In summary, although there was a significant decrease in weight over time across the
entire sample, there were no significant differences in weight changes between participants
in clinical trials and those not in trials, nor was there a significant difference
in rate of weight change over time between the two groups.
Comorbidity improvement
FG (n = 101), HbA1c (n = 91), LDL (n = 108), and TG (n = 108) decreased from baseline
to follow-up in both NP and OOP groups. The differences between both groups did not
appear significant for these parameters ([Table 2], [Fig. 3], [Fig. 4]).
Fig. 3 Median differences between 12-month follow-up and baseline values for three laboratory
values. Out-of-pocket (OOP) patients were compared with no payment (NP) patients.

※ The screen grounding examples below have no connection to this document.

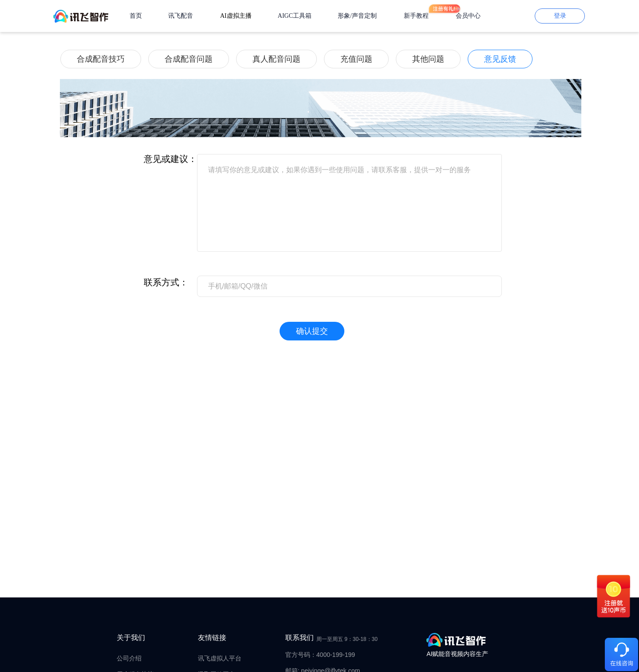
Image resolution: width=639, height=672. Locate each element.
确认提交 (312, 331)
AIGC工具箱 (295, 16)
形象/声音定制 (357, 16)
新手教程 (416, 16)
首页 (136, 16)
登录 (560, 16)
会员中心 (468, 16)
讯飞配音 (181, 16)
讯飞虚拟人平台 (220, 658)
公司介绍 (129, 658)
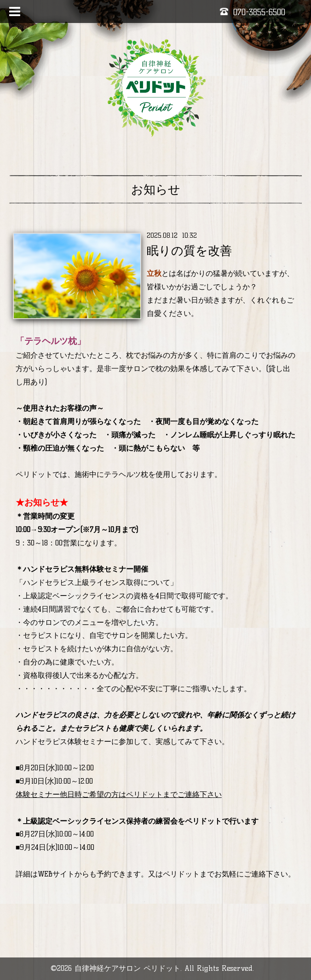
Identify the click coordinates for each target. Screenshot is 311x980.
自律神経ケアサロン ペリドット (127, 968)
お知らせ (156, 189)
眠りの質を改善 (189, 251)
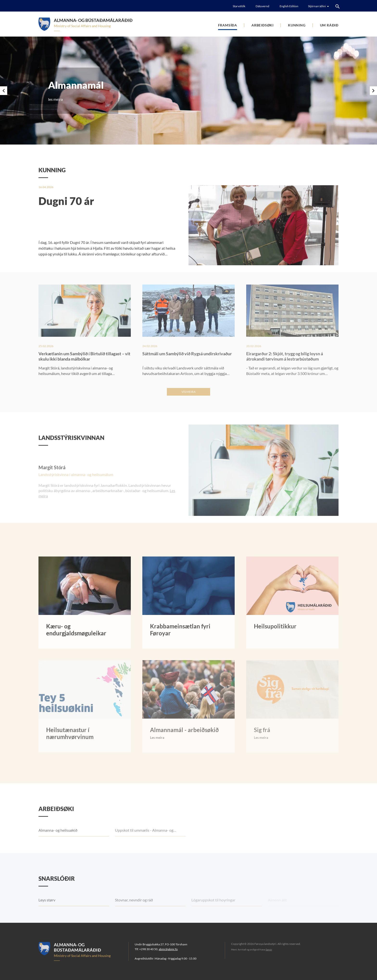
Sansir (269, 950)
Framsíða (227, 25)
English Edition (289, 6)
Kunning (297, 25)
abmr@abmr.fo (168, 949)
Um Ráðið (329, 25)
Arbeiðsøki (262, 25)
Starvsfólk (239, 6)
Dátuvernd (262, 6)
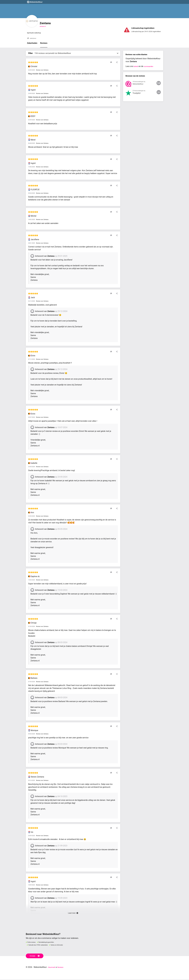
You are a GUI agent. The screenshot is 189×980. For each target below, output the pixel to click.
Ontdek (35, 956)
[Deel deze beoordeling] (117, 63)
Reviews (44, 44)
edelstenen (33, 38)
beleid (136, 67)
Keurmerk (52, 967)
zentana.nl (43, 26)
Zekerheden (32, 44)
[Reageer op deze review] (113, 63)
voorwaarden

Fig. 4 Median differences between 12-month follow-up and baseline values for HbA1c values.
Out-of-pocket (OOP) patients were compared with no payment (NP) patients.
We examined the effects of group participation (OOP vs. NP) and time (baseline vs.
follow-up) on FG, HbA1c, LDL, and TG. The NP group was the reference for between-group
comparisons, whereas time of ESG was the reference time point for within-group comparisons.
Fasting glucose
For FG, there was no statistically significant difference between the OOP group and
the NP group 107.2 (102.1–112.3) vs 112.2 (98.9–125.9), respectively, with between-group
difference of 5.0 (–9.5–19.5) at baseline or at 12 months 98.4 (94.5–102.3) vs 101.2
(93.7–108.6), respectively, with between-group difference of 2.8 (-5.6–11.2). Over
time, within-group difference was -8.8 (–15.2 to –2.4) for OOP group and -11 (–26.4–4.4)
for NP group.
HbA1c
For HbA1c, there was no statistically significant difference between the OOP group
and the NP group at baseline (5.7 [5.5–5.9]) vs. 5.8 [5.2–5.6]), with a between-group
difference of -0.27 (–1.5–1.0). At 12 months, HbA1c levels remained comparable (5.4
[5.3–5.6] vs. 5.4 [5.2–5.6]), with a between-group difference of -0.4 (–2.4–1.5).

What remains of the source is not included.